• _WHAT NEEDS TO BE DONE_
Below are the records; output them exactly from the first line through the line with "MarieClaireKorea (55, 100)", stopping there.

• _DATA LISTING_
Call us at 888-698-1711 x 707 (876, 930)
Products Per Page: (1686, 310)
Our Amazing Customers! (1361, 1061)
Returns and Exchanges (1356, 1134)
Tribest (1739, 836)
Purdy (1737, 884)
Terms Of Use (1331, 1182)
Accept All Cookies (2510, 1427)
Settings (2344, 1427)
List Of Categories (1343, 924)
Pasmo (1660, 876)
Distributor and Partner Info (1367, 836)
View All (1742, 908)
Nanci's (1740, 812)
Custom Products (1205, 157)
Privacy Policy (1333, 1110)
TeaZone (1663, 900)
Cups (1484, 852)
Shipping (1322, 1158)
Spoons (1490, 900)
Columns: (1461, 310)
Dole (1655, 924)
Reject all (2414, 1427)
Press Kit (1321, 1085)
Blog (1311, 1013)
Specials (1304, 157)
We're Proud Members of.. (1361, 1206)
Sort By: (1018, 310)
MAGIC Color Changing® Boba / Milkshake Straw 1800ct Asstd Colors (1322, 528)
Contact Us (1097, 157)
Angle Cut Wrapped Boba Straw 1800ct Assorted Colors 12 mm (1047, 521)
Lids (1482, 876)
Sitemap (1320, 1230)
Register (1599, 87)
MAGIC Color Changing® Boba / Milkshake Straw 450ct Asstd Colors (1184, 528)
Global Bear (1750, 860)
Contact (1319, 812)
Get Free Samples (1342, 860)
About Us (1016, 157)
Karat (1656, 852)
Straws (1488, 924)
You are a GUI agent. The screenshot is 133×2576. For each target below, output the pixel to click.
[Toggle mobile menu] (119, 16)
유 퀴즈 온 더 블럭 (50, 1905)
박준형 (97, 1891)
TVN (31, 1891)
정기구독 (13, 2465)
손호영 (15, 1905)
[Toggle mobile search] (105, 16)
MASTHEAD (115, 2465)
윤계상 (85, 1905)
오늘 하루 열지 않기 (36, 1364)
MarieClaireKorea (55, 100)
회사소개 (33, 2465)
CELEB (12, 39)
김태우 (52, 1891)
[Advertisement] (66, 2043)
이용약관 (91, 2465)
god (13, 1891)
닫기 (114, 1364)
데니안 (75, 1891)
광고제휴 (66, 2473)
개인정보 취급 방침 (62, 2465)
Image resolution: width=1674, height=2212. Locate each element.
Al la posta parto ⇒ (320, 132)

• _SOLUTION_
Call us at 888-698-1711 x 707 (876, 930)
Products Per Page: (1686, 310)
Our Amazing Customers! (1361, 1061)
Returns and Exchanges (1356, 1134)
Tribest (1739, 836)
Purdy (1737, 884)
Terms Of Use (1331, 1182)
Accept All Cookies (2510, 1427)
Settings (2344, 1427)
List Of Categories (1343, 924)
Pasmo (1660, 876)
Distributor and Partner Info (1367, 836)
View All (1742, 908)
Nanci's (1740, 812)
Custom Products (1205, 157)
Privacy Policy (1333, 1110)
TeaZone (1663, 900)
Cups (1484, 852)
Shipping (1322, 1158)
Spoons (1490, 900)
Columns: (1461, 310)
Dole (1655, 924)
Reject all (2414, 1427)
Press Kit (1321, 1085)
Blog (1311, 1013)
Specials (1304, 157)
We're Proud Members of.. (1361, 1206)
Sort By: (1018, 310)
MAGIC Color Changing® Boba / Milkshake Straw 1800ct Asstd Colors (1322, 528)
Contact Us (1097, 157)
Angle Cut Wrapped Boba Straw 1800ct Assorted Colors 12 mm (1047, 521)
Lids (1482, 876)
Sitemap (1320, 1230)
Register (1599, 87)
MAGIC Color Changing® Boba / Milkshake Straw 450ct Asstd Colors (1184, 528)
Global Bear (1750, 860)
Contact (1319, 812)
Get Free Samples (1342, 860)
About Us (1016, 157)
Karat (1656, 852)
Straws (1488, 924)
You are a GUI agent. The screenshot is 133×2576. For each target below, output the pixel to click.
[Toggle mobile menu] (119, 16)
유 퀴즈 온 더 블럭 (50, 1905)
박준형 (97, 1891)
TVN (31, 1891)
정기구독 (13, 2465)
손호영 (15, 1905)
[Toggle mobile search] (105, 16)
MASTHEAD (115, 2465)
윤계상 (85, 1905)
오늘 하루 열지 않기 (36, 1364)
MarieClaireKorea (55, 100)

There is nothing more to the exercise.